Dağda çoban, köyde çiftçi, işçi pazarında amele, mahallede bakkal, okulda öğretmen, hastanede doktor, dairede amir, fabrikada müdür, sosyetede büyük patron, siyasette makam sahibi… Ne olursan ol, Kim olursan ol, doğarsın, büyürsün, ölürsün ! Böyle olacağını da bilirsin de yine de mücadele edersin !  Ne gerek var ?

Okuyup bir yerlere gelmektir derdin. Sabahlara kadar uyumaz ders çalışırsın, her sene bir üst sınıfa çıkarsın, ders çalışmaktan genç yaşta gözlükleri takarsın, sonunda hedefe ulaşırsın ama artık sen, sen değilsindir. Emekliliğe kaç yıl kaldı hesabı yaparken, emekli maaşı ile nasıl geçinirim derdine düşer, hastalanır erkenden geberir gidersin ! Ne gerek var ?

İster yaylada hayvan üret, ister fabrikada uçak üret. Bitmeyen hırsınla daha fazlasını istersin. İstediğini alsan da zaman gelir kazandığını yiyemezsin ! Ne gerek var ?

Gazeteci olursun. Halkını olanlardan haberdar edersin. Geceni gündüzüne katar, kâh tepelere çıkar, kâh çukurlara inersin. Mağduru korumayı kendine görev bilir, kelle koltukta hakkı yenenin hakkını ararsın . Her defasında hakkını aradığın sana sırtını döner, hak yiyen sana söver. Kral çıplak diye diye kendini paralarken, ortada çırılçıplak kalakalırsın ! Ne gerek var ?

Rahmetli; “Çok çalışkandı” derler, çok fedakardı, çok dürüsttü, çok ahlaklıydı, çok başarılıydı derler belki ardından. Oysa yaşarken seni kimse alkışlamamış, yaptığın iyiliklere bir teşekkür bile etmemişlerdi. Yaptıklarının karşılığını yaşarken alamadıysan… Ne gerek var ?

Ben çektim çocuklarım çekmesin dersin. Saçını süpürge edersin. Tırnaklarınla kazıyarak dağı bağ yapar, evlatlarına verirsin. Sonra da kıyıda köşede bir salkım üzüm alıp gelseler diye beklerken dengilir gidersin ! Ne gerek var ?

Çevremizde hep görmüşüzdür, iyilere kimse saygı duymaz. Verene teşekkür edilmez. Dürüst olana saygı duyulmaz…

Ezene, sömürene, kullanana, horlayana biat edilir de, hakkını savunana, refahın için çalışana, sana hizmet edene, yolunu açana, arkanı toplayana saygı duyulmaz.

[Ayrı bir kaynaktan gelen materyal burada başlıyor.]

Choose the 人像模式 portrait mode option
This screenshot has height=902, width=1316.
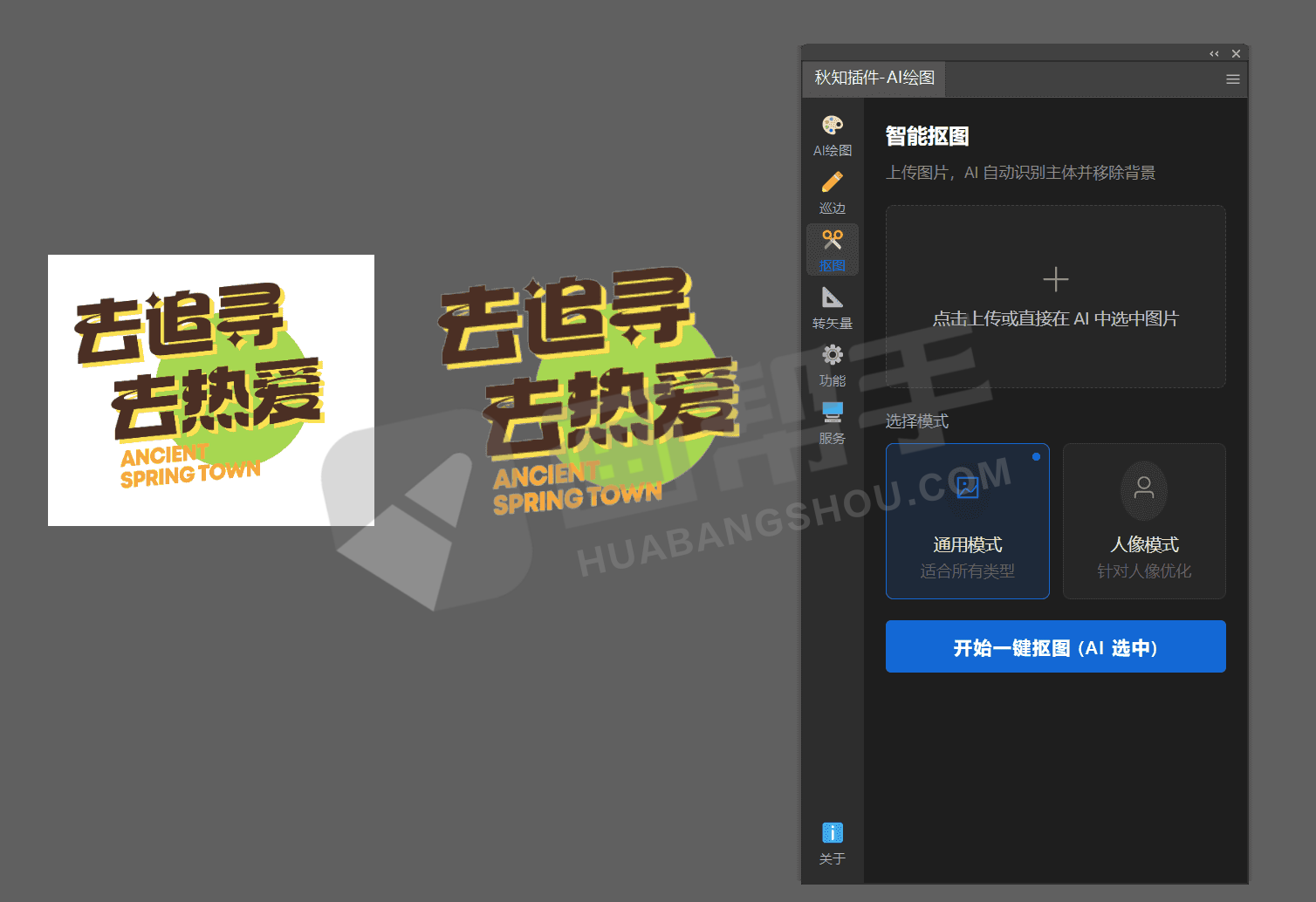coord(1143,521)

“Ne gerek var ?” dersin ! Gördüğün muamelenin farkındasın, bir köşeye oturup gizli gizli ağlarsın ! İsyanın daha çok kendinedir; “ Neden böyleyim” dersin. Nankörlere, vefasızlara kızamazsın da kendi kendine küfredersin.

Aşkındır seni maşukuna kurban eden ! Seversin istinasız, karşılıksız. Bir eyvallah, bir teşekkür bir tebessümcüktür beklediğin.

Ömrünün son demlerinde “günaydın” dercesine sorarsın kendine; 

Hakikaten değer miydi ?  Ne gerek vardı?